Yazı:
# # # # #

Saitabat Köyü Kadınları Dayanışma Derneği 2002 yılının
nisan ayında 9 üyeyle resmen kuruldu. Derneğimizin
kuruluş fikri 2001 yılında Bursa’nın Cumalıkızık Köyüne
götürdüğüm misafirlerimle o köyü gezerken ortaya çıktı.
Cumalıkızık Bursa’nın çok eski köylerinden otantik köy
evlerinin bulunduğu ve bu evlerde gözlemelerin yapıldığı
kahvaltıların hazırlandığı turistik bir köy. Cumalıkızıkta
yapılan bu çeşitli etkinlikleri ve kadınların
çalışmalarını görünce bizim köyümüzde de neden bu tarz
çalışmalar yapılmasın diye düşündüm. Fakat Cumalıkızık ta
bir şey dikkatimi çekmişti.Herkes bireysel ticaret
yapıyordu, oysa bizim kültürümüzde imece usulü iş
yapılırdı birbirine yardım edilir,paylaşılırdı. bizim
köyümüz de şelalesi ve doğal güzellikleri nedeniyle yerli
ve yabancı turistlerin özellikle Arap turistlerin uğrak
yeri olan turistik bir köy fakat köyümüzde kadınlarımızın
tarım ve hayvancılıktan başka herhangi bir geçim kaynağı
ya da sosyal aktiviteler düzenleyebilecekleri bir kurum
veya bir alan yoktu. Bunun yanında köyümüzde kurulan fakat
sadece köy erkeklerinin üye olabildiği tarım kooperatifi
vardı.

# # # # #

Görevler:
A – Dernek yazısında geçen bütün yer adlarını sırala.
B – Dernek yazısında "Saitabat Köyü Kadınları" sözlerinin geçtiği yerden başla, "gezerken ortaya çıktı." sözlerinden sonra dur. Bu kısmı yeniden yazarken "nisan" kelimesini "mayıs" ile değiştir.
C – Dernek yazısına göre dernek kaç üyeyle kuruldu?

Verilen satırlar:
# # # # #

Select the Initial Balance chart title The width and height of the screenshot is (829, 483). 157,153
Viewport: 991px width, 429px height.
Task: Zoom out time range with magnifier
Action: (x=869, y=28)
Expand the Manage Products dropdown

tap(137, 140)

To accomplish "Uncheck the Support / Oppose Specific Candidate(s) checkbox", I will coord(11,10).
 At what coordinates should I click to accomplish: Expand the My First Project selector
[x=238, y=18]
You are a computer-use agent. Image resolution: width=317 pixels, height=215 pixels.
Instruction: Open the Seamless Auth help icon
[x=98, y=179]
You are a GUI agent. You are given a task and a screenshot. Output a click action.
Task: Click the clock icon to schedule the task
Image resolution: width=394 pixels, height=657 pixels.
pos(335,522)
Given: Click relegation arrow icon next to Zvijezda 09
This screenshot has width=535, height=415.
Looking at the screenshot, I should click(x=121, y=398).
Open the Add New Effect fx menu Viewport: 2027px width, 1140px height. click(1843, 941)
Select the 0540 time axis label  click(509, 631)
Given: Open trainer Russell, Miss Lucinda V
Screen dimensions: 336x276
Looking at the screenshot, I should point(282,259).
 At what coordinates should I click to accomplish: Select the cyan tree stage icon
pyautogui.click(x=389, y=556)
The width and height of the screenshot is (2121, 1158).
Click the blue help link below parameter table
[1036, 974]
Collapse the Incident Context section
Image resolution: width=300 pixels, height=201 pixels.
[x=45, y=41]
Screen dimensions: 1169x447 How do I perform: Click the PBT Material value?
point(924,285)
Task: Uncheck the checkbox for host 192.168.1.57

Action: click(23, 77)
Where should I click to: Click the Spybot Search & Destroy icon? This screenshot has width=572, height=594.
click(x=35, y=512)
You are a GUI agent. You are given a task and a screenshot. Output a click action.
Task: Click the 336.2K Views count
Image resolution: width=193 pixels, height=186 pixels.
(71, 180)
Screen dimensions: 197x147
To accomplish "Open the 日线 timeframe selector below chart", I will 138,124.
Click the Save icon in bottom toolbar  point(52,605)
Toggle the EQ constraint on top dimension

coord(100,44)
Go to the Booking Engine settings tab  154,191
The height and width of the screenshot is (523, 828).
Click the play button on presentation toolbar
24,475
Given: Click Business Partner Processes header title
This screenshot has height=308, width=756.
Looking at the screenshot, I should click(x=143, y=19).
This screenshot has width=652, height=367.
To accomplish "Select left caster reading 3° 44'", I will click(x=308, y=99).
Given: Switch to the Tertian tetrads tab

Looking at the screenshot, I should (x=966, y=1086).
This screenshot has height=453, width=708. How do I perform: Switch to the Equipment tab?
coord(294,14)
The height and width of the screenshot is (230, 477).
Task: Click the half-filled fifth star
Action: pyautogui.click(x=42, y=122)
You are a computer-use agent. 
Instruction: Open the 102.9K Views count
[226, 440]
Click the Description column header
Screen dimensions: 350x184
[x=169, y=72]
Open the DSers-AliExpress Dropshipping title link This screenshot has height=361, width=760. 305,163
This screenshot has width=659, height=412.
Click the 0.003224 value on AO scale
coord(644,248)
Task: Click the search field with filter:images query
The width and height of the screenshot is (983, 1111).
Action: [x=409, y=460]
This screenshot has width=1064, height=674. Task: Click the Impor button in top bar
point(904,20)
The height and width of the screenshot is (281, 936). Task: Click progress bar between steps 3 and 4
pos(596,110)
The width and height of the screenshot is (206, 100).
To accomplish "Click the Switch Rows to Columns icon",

# # # # #

Cevaplar:
A – Saitabat Köyü, Bursa, Cumalıkızık

B –
Saitabat Köyü Kadınları Dayanışma Derneği 2002 yılının
mayıs ayında 9 üyeyle resmen kuruldu. Derneğimizin
kuruluş fikri 2001 yılında Bursa’nın Cumalıkızık Köyüne
götürdüğüm misafirlerimle o köyü gezerken ortaya çıktı.

C – 9 üyeyle.